(WORK TO COMPLETE)
Go through the records below and show every line with the string "panel".

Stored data
▬▬▬▬▬▬
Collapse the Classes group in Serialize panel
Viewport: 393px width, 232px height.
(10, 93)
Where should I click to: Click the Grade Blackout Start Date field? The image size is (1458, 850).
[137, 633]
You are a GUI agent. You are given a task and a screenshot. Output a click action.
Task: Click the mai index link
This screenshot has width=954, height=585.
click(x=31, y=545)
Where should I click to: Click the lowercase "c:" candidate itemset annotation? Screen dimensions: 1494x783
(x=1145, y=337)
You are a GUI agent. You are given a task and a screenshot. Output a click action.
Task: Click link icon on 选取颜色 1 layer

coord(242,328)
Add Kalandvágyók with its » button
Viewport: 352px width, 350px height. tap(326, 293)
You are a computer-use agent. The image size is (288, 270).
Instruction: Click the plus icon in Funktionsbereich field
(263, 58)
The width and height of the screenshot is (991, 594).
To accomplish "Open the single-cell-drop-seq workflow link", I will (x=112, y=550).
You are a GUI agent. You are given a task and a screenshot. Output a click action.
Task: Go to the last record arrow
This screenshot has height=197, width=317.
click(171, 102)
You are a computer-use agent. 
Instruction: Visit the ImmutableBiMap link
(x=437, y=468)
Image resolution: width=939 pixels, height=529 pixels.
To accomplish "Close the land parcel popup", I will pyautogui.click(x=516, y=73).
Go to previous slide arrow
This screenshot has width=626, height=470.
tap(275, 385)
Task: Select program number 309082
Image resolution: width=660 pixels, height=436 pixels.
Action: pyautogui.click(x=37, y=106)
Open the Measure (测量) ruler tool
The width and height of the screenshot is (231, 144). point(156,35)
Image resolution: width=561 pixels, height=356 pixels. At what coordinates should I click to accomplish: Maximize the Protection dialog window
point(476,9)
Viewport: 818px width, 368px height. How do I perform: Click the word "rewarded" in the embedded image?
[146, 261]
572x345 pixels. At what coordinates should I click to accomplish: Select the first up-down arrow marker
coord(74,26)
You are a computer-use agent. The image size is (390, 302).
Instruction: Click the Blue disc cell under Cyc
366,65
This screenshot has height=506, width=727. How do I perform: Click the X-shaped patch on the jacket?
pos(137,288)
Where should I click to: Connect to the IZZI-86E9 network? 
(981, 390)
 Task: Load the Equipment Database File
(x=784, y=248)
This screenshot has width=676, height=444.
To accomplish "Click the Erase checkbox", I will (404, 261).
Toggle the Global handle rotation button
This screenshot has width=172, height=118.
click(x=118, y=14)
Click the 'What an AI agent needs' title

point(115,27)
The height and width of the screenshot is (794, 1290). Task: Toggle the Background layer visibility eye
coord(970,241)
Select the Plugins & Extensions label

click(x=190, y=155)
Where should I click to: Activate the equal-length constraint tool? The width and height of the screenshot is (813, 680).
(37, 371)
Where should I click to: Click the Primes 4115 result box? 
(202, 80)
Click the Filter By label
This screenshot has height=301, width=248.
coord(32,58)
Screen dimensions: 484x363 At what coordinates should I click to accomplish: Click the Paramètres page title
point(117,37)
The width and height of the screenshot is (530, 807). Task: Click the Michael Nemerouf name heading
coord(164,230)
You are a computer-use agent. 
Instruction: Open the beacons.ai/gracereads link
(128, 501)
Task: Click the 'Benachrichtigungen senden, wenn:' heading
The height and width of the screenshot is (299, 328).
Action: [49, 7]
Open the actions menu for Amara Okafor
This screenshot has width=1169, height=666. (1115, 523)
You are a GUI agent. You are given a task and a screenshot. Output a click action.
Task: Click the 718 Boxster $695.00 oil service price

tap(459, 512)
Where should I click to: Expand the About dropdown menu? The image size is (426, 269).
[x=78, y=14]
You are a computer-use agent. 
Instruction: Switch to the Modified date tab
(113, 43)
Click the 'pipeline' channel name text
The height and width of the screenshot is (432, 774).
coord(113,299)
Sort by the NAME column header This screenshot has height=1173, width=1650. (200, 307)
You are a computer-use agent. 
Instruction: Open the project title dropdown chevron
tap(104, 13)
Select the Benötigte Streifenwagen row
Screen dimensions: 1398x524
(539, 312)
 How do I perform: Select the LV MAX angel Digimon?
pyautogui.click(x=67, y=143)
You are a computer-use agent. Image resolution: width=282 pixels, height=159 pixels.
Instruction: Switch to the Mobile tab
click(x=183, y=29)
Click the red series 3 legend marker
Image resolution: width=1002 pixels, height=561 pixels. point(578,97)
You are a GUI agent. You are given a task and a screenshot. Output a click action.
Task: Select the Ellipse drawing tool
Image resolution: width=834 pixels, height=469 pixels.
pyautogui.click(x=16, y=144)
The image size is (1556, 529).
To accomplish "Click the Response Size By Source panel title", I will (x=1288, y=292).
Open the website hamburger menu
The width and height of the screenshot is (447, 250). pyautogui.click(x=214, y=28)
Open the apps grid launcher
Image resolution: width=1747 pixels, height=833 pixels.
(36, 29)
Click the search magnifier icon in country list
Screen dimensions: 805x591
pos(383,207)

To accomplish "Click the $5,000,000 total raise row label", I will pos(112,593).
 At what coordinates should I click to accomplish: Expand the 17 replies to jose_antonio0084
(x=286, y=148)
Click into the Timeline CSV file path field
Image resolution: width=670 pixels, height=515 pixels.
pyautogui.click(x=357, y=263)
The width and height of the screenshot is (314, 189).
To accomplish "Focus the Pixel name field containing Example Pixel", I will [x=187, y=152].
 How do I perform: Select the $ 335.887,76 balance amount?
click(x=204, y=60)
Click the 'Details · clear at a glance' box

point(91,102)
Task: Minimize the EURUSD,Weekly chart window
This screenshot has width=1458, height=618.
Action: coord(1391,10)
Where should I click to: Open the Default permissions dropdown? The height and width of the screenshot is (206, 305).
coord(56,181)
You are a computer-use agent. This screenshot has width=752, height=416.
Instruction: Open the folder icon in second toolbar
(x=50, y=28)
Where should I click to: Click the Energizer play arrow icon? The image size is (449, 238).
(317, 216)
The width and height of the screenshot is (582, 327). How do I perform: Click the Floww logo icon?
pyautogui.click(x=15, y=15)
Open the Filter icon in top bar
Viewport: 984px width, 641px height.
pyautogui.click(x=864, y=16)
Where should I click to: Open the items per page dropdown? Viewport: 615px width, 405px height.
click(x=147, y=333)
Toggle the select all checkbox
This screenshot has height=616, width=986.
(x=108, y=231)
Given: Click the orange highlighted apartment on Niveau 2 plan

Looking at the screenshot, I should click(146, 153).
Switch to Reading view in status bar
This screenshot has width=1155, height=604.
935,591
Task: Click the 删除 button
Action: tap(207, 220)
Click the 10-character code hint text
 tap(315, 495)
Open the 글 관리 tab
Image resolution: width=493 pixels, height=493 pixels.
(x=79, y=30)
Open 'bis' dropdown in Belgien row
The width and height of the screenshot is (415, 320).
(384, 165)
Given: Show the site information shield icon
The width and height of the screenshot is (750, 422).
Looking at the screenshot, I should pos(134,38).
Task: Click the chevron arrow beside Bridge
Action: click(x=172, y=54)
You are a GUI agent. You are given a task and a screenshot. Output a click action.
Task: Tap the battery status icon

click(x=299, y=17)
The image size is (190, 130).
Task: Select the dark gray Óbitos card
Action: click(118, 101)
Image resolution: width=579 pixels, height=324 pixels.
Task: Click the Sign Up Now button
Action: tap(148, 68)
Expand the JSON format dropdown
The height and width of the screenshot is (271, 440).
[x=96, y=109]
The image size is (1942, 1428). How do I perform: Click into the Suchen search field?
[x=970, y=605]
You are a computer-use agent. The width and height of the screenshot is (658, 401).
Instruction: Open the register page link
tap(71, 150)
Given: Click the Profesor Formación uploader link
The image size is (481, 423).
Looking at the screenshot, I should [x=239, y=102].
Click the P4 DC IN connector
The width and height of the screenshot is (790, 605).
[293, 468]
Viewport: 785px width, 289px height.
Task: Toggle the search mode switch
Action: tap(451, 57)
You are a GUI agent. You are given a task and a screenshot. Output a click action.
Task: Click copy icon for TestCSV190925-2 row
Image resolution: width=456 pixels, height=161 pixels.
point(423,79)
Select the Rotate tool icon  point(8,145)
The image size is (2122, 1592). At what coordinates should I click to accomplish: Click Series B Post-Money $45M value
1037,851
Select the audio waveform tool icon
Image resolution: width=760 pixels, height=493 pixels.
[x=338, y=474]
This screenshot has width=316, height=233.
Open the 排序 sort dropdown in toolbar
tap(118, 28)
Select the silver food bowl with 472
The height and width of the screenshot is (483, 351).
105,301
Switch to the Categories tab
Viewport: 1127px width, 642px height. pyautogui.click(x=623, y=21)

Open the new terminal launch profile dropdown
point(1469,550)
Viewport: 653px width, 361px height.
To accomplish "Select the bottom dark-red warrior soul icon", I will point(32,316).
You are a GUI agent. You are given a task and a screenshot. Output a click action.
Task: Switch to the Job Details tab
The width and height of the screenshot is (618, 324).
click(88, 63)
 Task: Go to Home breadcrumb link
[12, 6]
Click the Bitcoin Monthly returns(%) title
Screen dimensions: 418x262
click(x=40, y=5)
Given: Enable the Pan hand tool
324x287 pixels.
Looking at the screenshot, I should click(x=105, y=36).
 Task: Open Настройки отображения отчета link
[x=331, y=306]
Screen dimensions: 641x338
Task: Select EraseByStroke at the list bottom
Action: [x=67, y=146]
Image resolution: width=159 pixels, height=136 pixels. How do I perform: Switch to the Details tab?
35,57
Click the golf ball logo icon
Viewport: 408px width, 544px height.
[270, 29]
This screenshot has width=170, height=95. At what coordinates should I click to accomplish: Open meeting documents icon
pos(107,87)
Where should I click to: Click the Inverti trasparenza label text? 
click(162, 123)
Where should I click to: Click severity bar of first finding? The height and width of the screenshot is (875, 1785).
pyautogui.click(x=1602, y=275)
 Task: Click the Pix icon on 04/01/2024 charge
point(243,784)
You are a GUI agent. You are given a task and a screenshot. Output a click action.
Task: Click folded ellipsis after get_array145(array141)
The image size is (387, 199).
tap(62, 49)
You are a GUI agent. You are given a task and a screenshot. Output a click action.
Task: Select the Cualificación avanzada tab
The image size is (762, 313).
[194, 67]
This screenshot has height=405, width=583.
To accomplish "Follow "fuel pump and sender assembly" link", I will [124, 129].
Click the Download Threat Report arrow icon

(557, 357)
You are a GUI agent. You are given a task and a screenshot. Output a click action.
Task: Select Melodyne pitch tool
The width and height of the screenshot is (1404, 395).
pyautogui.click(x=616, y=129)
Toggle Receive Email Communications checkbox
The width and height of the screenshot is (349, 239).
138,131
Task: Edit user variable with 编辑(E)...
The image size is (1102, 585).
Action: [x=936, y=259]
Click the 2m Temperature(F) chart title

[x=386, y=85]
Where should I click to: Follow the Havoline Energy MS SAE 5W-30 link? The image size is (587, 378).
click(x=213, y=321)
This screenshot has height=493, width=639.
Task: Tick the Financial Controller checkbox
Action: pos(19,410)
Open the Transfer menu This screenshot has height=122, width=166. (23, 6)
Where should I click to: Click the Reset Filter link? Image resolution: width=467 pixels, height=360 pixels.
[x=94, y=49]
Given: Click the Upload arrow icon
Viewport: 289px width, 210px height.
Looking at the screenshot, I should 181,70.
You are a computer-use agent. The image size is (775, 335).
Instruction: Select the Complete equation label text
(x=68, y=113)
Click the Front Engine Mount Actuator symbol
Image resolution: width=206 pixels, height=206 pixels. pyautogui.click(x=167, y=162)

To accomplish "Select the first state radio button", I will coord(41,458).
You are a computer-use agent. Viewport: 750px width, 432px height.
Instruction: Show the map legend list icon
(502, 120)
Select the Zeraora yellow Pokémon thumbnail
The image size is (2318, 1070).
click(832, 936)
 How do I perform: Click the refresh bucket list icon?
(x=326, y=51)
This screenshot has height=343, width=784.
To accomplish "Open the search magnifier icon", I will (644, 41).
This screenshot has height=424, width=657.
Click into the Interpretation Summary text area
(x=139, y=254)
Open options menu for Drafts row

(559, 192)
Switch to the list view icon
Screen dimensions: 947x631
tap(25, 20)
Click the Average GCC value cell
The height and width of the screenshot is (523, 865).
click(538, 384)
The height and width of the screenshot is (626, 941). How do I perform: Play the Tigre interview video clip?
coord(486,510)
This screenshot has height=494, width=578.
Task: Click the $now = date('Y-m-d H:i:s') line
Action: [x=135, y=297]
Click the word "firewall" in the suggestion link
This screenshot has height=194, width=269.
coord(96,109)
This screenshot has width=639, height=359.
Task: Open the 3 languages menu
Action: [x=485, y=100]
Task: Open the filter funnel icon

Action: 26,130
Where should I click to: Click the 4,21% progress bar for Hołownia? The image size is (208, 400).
▬▬▬▬▬▬
(TASK SOLUTION)
Collapse the Classes group in Serialize panel
To accomplish "Click the Response Size By Source panel title", I will (x=1288, y=292).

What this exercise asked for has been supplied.